C’est aussi pendant la transition qu’il faut décider ce qu’on garde en interne. Trop d’organisations font l’inverse : elles externalisent tout, puis elles se demandent pourquoi elles n’ont plus de colonne vertébrale. La transition est le moment où l’on redéfinit le noyau dur, le centre de gravité.
Quand ça sauve : les cas où l’externalisation est un levier de survie
L’externalisation sauve quand elle répond à un besoin de capacité ou de compétence, pas à un besoin d’abandon. Elle sauve quand l’entreprise doit absorber un pic de charge, sécuriser une exploitation 24/7, industrialiser des processus, ou obtenir rapidement une expertise rare. Elle sauve quand elle permet à la DSI de se concentrer sur la valeur : le produit, le métier, la transformation.

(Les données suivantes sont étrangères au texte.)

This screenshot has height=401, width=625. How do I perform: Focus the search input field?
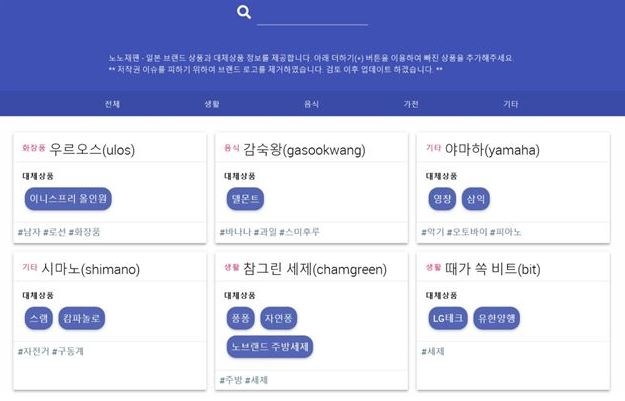pyautogui.click(x=312, y=13)
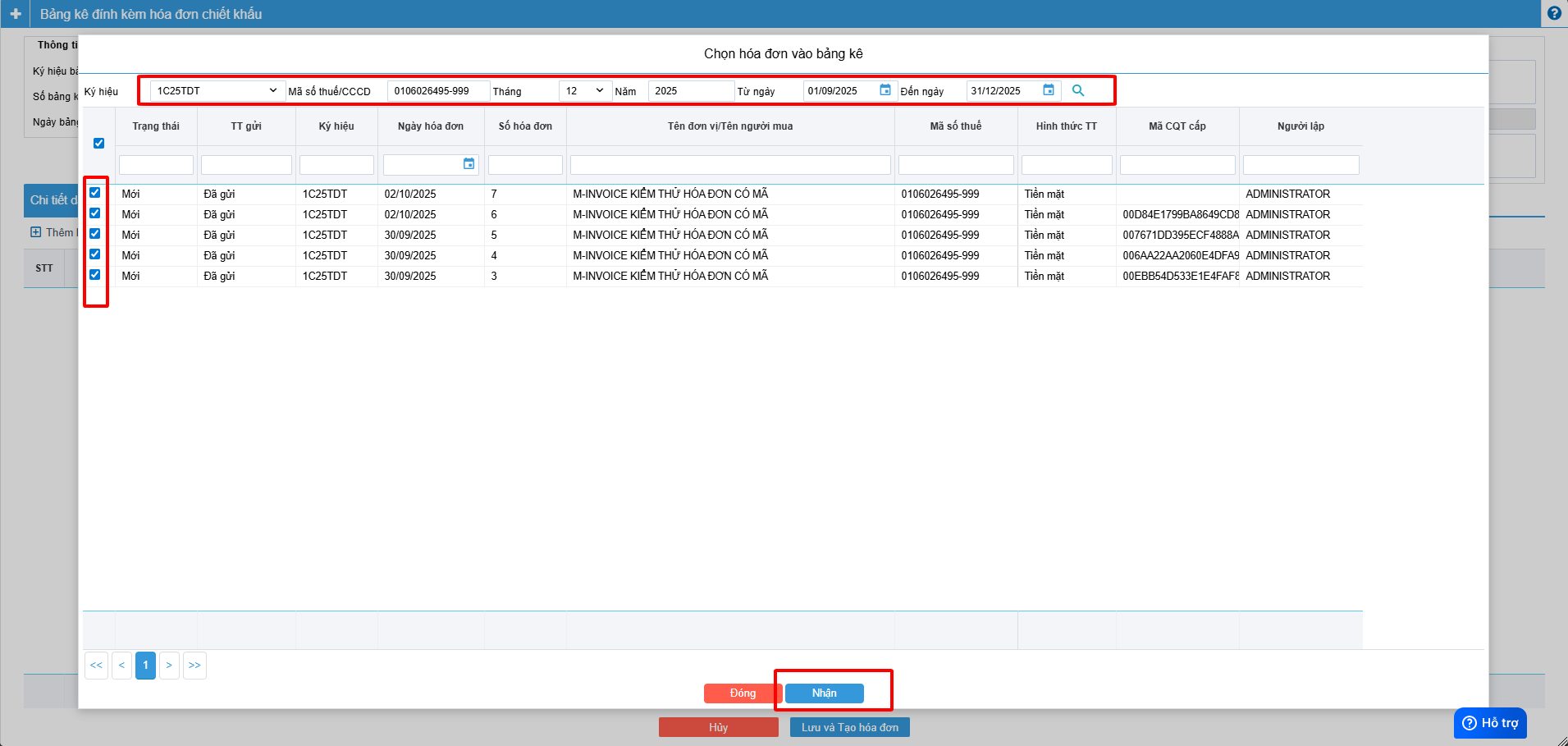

Elle sauve aussi quand elle sert de cadre. Dans certaines organisations, l’externalisation impose une discipline : catalogue de services, SLA, reporting, gestion des changements, procédures. À condition que cette discipline ne soit pas un théâtre, mais un outil de contrôle. Dans ces cas-là, un bon infogérant peut stabiliser un SI qui partait en morceaux, et redonner de l’air aux équipes internes.
Enfin, elle sauve quand la réversibilité est réelle. La réversibilité n’est pas une clause, c’est une capacité. Si l’entreprise peut reprendre, elle reste souveraine. Si elle ne peut pas reprendre, elle n’a rien externalisé : elle a cédé.
Quand ça tue : les scénarios où l’externalisation devient une pente fatale
L’externalisation tue quand elle vise le mauvais périmètre, ou quand elle franchit le seuil critique. Elle tue quand on externalise le cœur sans garder la maîtrise de l’identité, de la sécurité, de l’architecture, des sauvegardes, et de la connaissance des flux. Elle tue quand la DSI devient un centre de tickets, incapable de faire des diagnostics sans “ouvrir une demande”.
Elle tue aussi quand la gouvernance est faible : pas de KPI utiles, pas de revues sérieuses, pas d’audit, pas de contrôle des accès, pas de visibilité sur les compétences réellement mobilisées. Dans ce cas, le prestataire ne devient pas un partenaire, il devient un écran. Et derrière l’écran, la qualité se dégrade sans qu’on sache où agir.
Enfin, elle tue quand le contrat est une passoire. Un mauvais contrat ne protège ni les métiers, ni la DSI, ni la direction. Il crée une zone grise où chacun peut se dédouaner, et où le coût réel explose sans responsable identifiable. La phrase typique d’une externalisation qui tue est connue : “On paye beaucoup, et pourtant ça ne marche pas.”
La méthode du DSI de transition : rétablir la souveraineté sans casser la machine
En mission, la priorité n’est pas d’avoir une opinion. C’est de rétablir la maîtrise. Cela passe par un diagnostic rapide : cartographier les services, identifier les dépendances, mesurer le niveau de documentation, vérifier les accès, comprendre le modèle économique, évaluer la réversibilité. Puis vient la stabilisation : mettre une gouvernance hebdo, clarifier le RACI, imposer des KPI simples, et exiger des plans de correction avec dates.
Ensuite seulement, on peut décider : renforcer l’externalisation là où elle est utile, internaliser un noyau critique, réécrire des contrats, changer d’infogérant, ou reconstruire un modèle hybride. Le DSI de transition n’est pas là pour “externaliser” ou “internaliser”. Il est là pour rendre l’entreprise capable de choisir.
Externaliser peut sauver une DSI comme un respirateur peut sauver un patient. Mais un respirateur n’est pas une vie. Si l’organisation ne reconstruit pas sa capacité à comprendre et à décider, elle restera dépendante. Et tôt ou tard, cette dépendance coûtera plus cher que le problème initial.
Dans l’IT, l’externalisation n’est pas une solution. C’est un rapport de force. Quand l’entreprise garde la souveraineté, elle gagne. Quand elle la perd, elle s’en aperçoit toujours trop tard.